Contemporary Change Flashcards
Change processes
S-curve model
P.I.D.C
Wave model
Overlapping change features
S-curve model
Words begins to be used by a few people (gradual)
More people use it (speeds up)
Becomes popular and codified
Change slows again
(Some people refuse to use it or too far away to use it so not 100%)
P.I.D.C
P= Potential to change (need to change from internal pressures e.g. inventions) I= Implementation (used in small groups) D= Diffusion (change spreads through the population. Some people refuse change) C= Codification (change is fully accepted and made official e.g. dictionaries)
Baileys wave model
Social and geographical situations alter how quick pick up change
Closer we are to the point of change the more likely you are to pick it up
Like ripples, the further away you are the less likely you are to use it
Change gradually moves across the country socially and geographically and slowly dies out
Aitchison Overlapping change features
Old and new forms coexist until old forms are lost
Two meanings of gay coexisted until the meaning of happy is now lost
Change theories
Functional theory
Substratum theory
Sapir-whorf hypothesis
Random fluctuation theory
Functional theory - Halliday
Language changes according to the needs & uses for social and functional reasons - e.g. technology
Words drop out of usage e.g. tuppence, cassette
Some words that drop out can be recycled if they’re needed for a new function
Substratum theory - William labor
Lower levels in society change languages or words
E.g. Eastern European Jews (Yiddish) influenced NY accent door said with 2 syllables
Invasions of Britain included new words
Sapir-whorf hypothesis
Language changes our thoughts - determinism of how we see the world (strong version)

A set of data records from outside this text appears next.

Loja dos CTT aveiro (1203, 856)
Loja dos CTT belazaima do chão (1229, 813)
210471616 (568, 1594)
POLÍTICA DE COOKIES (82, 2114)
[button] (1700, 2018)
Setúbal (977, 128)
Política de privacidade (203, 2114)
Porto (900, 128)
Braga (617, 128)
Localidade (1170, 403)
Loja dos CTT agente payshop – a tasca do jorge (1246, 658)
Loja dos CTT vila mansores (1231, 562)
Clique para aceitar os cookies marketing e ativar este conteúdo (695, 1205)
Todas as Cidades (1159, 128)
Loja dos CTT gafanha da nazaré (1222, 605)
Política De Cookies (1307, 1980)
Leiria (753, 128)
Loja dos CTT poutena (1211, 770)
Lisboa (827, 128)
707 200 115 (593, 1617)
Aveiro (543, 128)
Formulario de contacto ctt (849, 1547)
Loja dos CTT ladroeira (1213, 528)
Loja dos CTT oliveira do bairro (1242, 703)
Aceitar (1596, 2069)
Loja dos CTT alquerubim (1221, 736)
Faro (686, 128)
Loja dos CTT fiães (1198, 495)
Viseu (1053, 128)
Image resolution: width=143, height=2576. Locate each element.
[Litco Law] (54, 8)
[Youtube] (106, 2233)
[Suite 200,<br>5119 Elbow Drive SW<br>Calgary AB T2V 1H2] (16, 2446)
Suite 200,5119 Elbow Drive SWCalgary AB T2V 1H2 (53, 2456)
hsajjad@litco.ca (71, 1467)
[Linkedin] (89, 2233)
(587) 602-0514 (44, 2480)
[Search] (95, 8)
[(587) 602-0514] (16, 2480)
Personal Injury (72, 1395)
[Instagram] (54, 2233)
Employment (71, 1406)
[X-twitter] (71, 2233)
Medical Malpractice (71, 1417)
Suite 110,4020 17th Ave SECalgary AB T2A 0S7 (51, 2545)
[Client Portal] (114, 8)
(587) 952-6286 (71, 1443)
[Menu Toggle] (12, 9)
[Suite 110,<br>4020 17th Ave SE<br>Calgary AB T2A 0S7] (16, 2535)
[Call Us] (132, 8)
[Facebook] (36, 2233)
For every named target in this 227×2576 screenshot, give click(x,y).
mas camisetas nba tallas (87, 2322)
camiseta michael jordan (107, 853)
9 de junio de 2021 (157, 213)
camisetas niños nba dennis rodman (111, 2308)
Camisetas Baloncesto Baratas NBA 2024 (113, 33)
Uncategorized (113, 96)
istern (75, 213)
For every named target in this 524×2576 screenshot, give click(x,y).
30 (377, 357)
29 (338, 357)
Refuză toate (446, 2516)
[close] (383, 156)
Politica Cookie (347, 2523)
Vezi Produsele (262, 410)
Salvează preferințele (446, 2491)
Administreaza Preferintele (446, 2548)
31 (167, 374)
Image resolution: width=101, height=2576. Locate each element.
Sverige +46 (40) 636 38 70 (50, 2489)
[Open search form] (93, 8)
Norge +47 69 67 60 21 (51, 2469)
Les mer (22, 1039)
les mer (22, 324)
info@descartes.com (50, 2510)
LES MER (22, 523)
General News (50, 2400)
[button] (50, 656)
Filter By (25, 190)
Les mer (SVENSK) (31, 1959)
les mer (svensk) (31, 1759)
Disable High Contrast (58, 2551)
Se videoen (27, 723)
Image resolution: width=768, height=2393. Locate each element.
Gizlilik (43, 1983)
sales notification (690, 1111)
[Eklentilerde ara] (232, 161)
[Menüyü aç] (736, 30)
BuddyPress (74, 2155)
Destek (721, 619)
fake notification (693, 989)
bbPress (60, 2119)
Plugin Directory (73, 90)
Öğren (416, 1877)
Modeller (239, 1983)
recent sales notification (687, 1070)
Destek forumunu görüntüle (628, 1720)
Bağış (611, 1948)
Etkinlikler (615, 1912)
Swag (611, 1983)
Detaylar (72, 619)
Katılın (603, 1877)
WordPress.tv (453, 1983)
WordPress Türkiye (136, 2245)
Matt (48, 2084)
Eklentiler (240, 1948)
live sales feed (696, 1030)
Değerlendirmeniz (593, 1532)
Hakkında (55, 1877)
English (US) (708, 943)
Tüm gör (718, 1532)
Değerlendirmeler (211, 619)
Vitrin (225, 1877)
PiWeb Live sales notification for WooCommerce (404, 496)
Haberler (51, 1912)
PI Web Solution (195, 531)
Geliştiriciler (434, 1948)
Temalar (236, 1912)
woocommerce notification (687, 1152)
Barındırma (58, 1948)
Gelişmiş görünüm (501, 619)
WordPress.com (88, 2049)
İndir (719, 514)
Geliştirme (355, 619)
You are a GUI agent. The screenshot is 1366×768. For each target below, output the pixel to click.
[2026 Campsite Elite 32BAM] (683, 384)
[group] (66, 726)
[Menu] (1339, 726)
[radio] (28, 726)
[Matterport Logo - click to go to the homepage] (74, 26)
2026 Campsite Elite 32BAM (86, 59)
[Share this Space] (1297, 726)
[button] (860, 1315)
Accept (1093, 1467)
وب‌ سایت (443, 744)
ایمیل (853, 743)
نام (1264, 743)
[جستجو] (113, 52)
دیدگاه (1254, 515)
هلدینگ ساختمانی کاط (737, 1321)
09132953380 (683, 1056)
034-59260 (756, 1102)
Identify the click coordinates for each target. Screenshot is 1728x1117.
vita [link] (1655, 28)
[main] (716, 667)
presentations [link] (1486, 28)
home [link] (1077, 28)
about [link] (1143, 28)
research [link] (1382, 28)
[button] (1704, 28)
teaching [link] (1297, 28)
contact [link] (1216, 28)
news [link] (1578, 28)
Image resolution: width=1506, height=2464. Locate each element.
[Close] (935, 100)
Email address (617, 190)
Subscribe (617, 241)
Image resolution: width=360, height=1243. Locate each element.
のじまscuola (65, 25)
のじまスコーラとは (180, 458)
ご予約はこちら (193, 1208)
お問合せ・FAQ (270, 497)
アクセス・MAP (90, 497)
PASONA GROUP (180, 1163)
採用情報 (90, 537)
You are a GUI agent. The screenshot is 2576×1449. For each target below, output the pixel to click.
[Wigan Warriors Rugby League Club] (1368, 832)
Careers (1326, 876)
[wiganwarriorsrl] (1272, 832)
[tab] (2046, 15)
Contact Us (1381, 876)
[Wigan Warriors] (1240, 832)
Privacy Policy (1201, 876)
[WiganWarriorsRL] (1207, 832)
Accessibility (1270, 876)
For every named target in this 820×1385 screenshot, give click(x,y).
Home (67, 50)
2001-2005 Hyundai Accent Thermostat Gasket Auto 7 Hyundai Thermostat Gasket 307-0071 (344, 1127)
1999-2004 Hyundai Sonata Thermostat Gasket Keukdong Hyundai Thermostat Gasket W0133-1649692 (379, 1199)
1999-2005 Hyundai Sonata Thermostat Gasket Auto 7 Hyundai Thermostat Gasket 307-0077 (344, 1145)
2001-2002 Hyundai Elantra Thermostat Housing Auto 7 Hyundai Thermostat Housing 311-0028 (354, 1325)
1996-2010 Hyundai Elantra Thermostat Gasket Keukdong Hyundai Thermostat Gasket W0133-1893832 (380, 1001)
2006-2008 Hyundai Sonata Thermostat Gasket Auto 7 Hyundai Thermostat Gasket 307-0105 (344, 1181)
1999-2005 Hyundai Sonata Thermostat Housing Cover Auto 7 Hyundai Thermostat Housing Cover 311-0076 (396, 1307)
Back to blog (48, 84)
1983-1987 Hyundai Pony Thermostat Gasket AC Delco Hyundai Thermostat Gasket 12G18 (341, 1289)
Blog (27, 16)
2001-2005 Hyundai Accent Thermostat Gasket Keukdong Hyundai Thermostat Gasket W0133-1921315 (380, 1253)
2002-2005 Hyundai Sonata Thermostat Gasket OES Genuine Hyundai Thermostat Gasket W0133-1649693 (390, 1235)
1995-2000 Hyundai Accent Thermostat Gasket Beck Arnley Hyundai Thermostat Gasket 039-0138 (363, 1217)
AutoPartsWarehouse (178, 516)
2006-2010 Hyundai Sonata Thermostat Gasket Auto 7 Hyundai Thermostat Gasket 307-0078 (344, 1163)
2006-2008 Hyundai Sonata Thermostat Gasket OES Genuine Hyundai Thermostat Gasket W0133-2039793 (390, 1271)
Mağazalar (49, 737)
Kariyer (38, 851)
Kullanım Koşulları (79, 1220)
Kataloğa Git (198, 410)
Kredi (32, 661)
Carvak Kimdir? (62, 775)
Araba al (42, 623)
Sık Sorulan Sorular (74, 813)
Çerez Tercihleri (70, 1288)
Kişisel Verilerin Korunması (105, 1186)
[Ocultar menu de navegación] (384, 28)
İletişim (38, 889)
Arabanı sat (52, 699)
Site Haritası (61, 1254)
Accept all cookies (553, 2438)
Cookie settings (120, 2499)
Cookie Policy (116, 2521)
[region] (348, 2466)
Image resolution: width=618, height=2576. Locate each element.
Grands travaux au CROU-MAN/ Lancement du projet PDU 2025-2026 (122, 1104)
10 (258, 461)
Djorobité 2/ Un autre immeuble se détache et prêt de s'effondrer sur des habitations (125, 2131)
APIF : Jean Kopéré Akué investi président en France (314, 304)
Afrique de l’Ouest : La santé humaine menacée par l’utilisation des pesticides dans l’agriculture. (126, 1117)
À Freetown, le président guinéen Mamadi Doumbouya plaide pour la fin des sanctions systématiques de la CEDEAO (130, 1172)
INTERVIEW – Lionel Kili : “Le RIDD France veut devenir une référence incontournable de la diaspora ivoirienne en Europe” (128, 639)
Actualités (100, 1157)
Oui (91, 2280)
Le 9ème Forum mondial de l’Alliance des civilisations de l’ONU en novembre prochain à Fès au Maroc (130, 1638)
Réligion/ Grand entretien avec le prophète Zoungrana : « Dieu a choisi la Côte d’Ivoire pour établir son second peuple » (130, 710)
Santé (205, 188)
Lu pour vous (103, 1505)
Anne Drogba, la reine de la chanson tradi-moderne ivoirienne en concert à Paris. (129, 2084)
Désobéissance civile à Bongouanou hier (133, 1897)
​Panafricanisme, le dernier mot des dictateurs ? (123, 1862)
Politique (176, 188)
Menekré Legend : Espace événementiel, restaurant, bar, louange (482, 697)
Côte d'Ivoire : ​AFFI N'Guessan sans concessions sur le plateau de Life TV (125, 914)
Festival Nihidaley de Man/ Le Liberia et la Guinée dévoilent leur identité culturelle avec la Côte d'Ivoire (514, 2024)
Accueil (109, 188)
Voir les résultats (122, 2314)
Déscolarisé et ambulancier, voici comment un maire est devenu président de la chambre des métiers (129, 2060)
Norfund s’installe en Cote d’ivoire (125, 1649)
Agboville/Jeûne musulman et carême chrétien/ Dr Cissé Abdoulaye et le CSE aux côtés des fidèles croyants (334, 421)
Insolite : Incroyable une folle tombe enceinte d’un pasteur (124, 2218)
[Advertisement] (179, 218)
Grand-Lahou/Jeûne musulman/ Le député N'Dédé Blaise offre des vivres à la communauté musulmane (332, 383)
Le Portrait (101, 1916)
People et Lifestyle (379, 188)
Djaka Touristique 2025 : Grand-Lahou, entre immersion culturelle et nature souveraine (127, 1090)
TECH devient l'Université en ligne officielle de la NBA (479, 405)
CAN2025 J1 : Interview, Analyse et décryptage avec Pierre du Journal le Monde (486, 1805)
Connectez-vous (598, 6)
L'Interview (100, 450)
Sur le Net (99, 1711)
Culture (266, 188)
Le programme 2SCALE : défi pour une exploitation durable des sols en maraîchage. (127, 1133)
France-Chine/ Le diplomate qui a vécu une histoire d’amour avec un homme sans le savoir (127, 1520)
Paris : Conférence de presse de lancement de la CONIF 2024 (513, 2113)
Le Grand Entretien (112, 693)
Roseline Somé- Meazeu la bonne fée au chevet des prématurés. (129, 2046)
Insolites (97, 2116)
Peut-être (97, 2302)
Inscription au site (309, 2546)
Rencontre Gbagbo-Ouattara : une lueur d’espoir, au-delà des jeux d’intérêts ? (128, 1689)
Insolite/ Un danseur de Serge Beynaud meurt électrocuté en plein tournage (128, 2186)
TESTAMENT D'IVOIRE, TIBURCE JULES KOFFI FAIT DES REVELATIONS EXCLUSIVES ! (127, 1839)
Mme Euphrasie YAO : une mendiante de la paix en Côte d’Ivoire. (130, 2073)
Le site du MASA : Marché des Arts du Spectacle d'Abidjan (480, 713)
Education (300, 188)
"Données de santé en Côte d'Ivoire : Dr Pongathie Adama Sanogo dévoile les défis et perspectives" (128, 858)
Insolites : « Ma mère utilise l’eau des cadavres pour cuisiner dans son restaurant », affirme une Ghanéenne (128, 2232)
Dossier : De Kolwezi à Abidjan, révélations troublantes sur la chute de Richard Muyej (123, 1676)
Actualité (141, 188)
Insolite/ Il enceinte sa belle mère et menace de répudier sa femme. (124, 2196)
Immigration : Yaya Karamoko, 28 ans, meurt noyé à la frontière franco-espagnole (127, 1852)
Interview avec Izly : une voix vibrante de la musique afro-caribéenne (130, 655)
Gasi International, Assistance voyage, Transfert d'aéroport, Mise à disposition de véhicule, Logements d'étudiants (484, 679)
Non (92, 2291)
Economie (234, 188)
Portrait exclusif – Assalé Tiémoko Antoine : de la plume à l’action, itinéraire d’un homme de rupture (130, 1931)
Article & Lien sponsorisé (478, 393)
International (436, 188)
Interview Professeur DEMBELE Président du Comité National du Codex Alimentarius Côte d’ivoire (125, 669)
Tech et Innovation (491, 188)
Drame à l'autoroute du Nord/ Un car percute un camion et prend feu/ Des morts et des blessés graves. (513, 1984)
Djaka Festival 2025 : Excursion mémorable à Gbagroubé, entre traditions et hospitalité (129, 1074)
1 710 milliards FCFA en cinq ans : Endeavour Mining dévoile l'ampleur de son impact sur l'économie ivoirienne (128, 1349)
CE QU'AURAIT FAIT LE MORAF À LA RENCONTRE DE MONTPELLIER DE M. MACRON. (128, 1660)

Language influences our thoughts but doesn’t control it (weak version)
Language reflects our thoughts (reflectionism)
Random fluctuation theory - Charles hockett
Random errors create changes - it’s unpredictable
Cultural transmission - conventions are learned by interacting with more experienced users
Some aspects are innate but mainly come from native speakers
Result of ever changing language contexts
Language change attitudes
Prescriptivism -damp spoon syndrome -crumbling castle -infectious disease Descriptivism
Descriptivism
Describe how the language is used
Seeks to understand, explain and describe all forms of language and not judge them e.g. accepting slang
Accept change and think it’s evolutionary, inevitable, unstoppable
Prescriptivism
Prescribe how the language should be used
Want to maintain a standard form
Linguistic gatekeeping - control what change is allowed
Try to restrict / prevent language change - detrimental
Crumbling castle - jean aitchison
We need to preserve the language at a time when it was perfect
The language is decaying
Being grammatically incorrect and Inkhorn terms = decay
Argument against - no time when the language was perfect
Infectious disease - jean aitchison
We catch change from people we interact with
Slang, Americanism
Argument against - changes are caught and people pick up changes because they want to
Damp spoon syndrome - jean aitchison
Language changes because we become lazy and don’t use it properly
Contractions in writings e.g. it’s rather than it is
Argument against - the only lazy speech is drunken speech
Talking fast uses more muscles and glottal stops than pronouncing “t’s” properly
Semantic change (10)
Change in meanings
Broadening (word widens it’s meaning e.g. Google)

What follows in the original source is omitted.